Take
Five
The five
best and worst Emmy moments -- Hint: Conan O'Brien was genius,
Larry King was not, says Ken Tucker
It lasted
too long, it made commercials for ''Crossing Jordan'' unavoidable...and
giving the nebulous ''Governors Award'' to ABC, CBS, NBC, and
Fox for covering Sept. 11 assiduously seemed superfluous, bordering
on the tasteless. How to summarize last night's Emmy Awards?

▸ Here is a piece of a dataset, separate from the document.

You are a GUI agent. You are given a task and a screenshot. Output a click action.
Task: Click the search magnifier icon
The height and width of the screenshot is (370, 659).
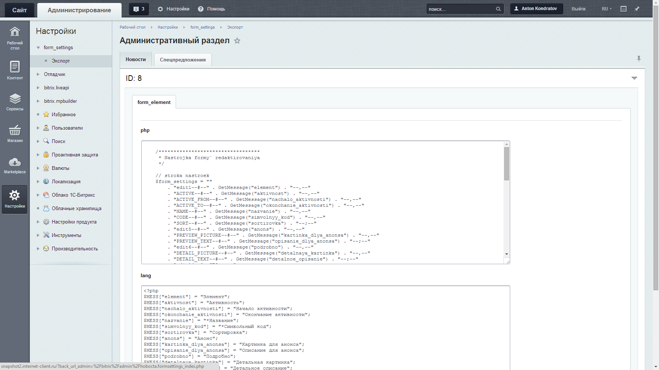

By picking the five best and worst moments of the evening, of
course.
Best
1. Host
Conan O'Brien waking up in the Osbournes' house only to find
out he's late for the Emmys. O'Brien's acting here deserved
its own Emmy, the Osbournes proved why they deserved their reality-show
Emmy (awarded last week), and the capper -- Conan stumbling
onto the set of ''The Price Is Right'' -- was genius.
2. Conan
threatening to cut off long speeches by performing ''the worst
part of Jethro Tull's 'Aqualung.''' The idea was brilliant;
accompanying himself on acoustic guitar was -- well, genius
again. Oh, and did I mention that Conan making goo-goo eyes
to Jennifer Aniston in the audience, and her goo-gooing right
back was genius?
3. Ray Romano
winning best actor in a comedy. Everybody in ''Everybody Loves
Raymond'' had won except for Raymond, and Romano had some terrific
acting moments this season, so after numerous losing nominations,
this was a sweet victory, made sour only by it necessitating
the loss of another deserving guy (see the No. 3 below).
4. Larry
David's interview during the best-comedy nomination clip. True
to his ''Curb Your Enthusiasm'' character, he whined about even
having to explain the premise of his show, and correctly complained
that people should have, at that very moment, been tuned to
HBO for a fresh episode of his fabulous sitcom instead of watching
him Emmy-pump it.
5. Larry
Willmore winning the writing award for the ''Bernie Mac Show''
pilot. The best sitcom pilot of the past year was suitably honored,
and Willmore managed to be both humbly moving and admirably
quick-witted, sneaking in a cool Halle Berry-at-the-Oscars snap.
Worst
1. No awards
for these shoulda-wons: ''Alias'''s Jennifer Garner, ''A Gathering
Storm'''s Vanessa Redgrave, ''Six Feet Under'''s Peter Krause,
and -- well, see No. 3 on this list.
2. Larry
King delivering a boring salute to Milton Berle and then stealing
Berle's trademark ''Make-up!'' gag for a hollow non-laugh. I
even felt bad for the little person who had to hit King's smug
mug with a giant powder-puff.
3. Matt
LeBlanc losing best actor in a comedy. LeBlanc played Joey on
''Friends'' so marvelously this season, letting us see his vulnerable,
loving, and, yes, smart side, that it's a shame he didn't win,
even if Ray Romano was still a solid choice.
4. The Bob
Hope Humanitarian Award: not because of the award (it's a heartfelt
gesture); not because of the winner (Oprah Winfrey's speech
was eloquent, it made her boyfriend Steadman cry -- a sight
somehow both touching and hilarious). No, this was a bad moment
because the bust itself looked so cheesy: Bob Hope doesn't smile
like that -- his greatness has always been his snarky sneer.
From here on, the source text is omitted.